California Wildfire Request:
The FCC issued a Public Notice (DA 17-1192) seeking comment on a request submitted by the California Department of Education request for waiver of certain E-rate rules and program requirements for schools affected by the State’s extensive wildfires. Comments are due January 11th; reply comments are due January 26th.
Proposed USF Contribution Factor for 1Q18:
In another action, the FCC issued a Public Notice (DA 17-1203) announcing the proposed Universal Service Contribution Factor of 19.5% for the first calendar quarter of 2018. The quarterly contribution factor represents the percentage of interstate and international telecommunications revenues to be paid by carriers and other contributors into the Universal Service Fund (“USF”). The higher the percentage goes, the more politically sensitive becomes USF funding and the underlying programs, including E-rate.

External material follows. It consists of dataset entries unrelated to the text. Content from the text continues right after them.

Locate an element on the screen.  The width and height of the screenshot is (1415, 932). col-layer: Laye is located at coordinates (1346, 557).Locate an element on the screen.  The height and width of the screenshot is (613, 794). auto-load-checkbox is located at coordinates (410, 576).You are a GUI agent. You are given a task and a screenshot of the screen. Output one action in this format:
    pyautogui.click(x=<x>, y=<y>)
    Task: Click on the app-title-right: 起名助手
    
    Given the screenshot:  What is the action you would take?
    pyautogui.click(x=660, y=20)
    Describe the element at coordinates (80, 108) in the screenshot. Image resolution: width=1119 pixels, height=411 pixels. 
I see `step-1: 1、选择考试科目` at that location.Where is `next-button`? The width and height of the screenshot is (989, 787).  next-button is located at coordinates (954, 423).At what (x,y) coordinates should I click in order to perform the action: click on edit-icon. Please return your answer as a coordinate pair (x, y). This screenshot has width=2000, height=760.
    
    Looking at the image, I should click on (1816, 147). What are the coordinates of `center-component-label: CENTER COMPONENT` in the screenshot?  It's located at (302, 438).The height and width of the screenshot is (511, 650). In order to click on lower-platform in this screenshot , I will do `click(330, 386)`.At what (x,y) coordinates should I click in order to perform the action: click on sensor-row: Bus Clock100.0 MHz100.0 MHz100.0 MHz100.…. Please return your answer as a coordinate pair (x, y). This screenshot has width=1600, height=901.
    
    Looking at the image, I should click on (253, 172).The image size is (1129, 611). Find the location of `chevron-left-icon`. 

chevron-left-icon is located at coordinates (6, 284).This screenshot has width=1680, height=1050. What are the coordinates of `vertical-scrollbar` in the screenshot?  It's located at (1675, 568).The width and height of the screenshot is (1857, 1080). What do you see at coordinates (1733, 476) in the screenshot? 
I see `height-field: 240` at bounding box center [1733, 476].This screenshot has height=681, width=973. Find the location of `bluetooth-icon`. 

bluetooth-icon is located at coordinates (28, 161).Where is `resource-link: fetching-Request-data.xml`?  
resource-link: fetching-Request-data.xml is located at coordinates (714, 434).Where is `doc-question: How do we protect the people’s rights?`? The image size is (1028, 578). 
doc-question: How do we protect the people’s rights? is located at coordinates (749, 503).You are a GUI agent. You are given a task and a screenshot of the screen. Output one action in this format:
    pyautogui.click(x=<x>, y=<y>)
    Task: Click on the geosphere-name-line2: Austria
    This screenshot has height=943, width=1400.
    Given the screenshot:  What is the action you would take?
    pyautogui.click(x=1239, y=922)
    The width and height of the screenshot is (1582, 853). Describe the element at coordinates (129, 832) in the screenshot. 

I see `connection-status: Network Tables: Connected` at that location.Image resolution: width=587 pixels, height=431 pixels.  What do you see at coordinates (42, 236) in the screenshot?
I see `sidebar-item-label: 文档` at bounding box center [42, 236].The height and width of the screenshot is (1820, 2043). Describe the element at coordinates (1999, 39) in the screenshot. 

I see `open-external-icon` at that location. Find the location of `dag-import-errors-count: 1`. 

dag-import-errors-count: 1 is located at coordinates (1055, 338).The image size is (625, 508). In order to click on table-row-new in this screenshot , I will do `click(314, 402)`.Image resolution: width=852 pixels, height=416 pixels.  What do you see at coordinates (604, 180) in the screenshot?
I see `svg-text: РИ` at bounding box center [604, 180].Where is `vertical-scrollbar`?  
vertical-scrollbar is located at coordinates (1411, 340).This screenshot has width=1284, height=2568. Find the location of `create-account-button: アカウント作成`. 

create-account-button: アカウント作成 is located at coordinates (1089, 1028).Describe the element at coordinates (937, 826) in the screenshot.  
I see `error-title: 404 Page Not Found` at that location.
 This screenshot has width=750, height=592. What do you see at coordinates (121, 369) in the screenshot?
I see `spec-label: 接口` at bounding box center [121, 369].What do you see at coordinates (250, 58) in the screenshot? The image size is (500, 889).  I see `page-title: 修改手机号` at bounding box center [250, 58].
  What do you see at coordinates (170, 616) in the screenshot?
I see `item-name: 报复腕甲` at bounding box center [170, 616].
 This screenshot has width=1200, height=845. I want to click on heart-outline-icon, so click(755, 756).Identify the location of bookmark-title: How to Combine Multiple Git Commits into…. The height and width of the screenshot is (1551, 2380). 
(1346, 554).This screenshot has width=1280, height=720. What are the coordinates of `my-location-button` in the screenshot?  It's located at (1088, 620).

Next quarter’s rate of 19.5%, up from 16.7% a year ago, is uncomfortably close to a landmark setting 20%.
The percentage rate is driven not only by the numerator, USF program expenses, which are increasingly subject to FCC caps, but by the denominator, telecom revenues, which have been falling. The FCC has had a proceeding underway for over five years to consider new sources of contributions, but has made little progress on coming up with a long-term solution to this problem.
USF Funds Transfer to the Treasury:
Recipients of USF funds, including BEAR reimbursements for E-rate applicants and SPI payments for service providers, are beginning to receive emails from USAC with the following message:
The move to transfer USF funds, currently held in commercial banks, to the U.S. Treasury is being made, in part, on the recommendation of OMB. It is expected to take place next April. Once the transfer is made, electronic transfers to the recipients will henceforth come from the Treasury. This may require some recipients to update “originator” codes in their bank accounts, but should otherwise be transparent. As indicated in the emails, additional information will be provided next year.
E-Rate Training Material:
USAC’s annual fall training sessions were held this year in Charlotte, Minneapolis, Portland, and Washington DC. Presentation slides for these training sessions are available online. USAC also did a webinar last week entitled “Applicant Training Highlights.” Other useful instructional videos and webinar recordings may be found in USAC’s Online Learning Library.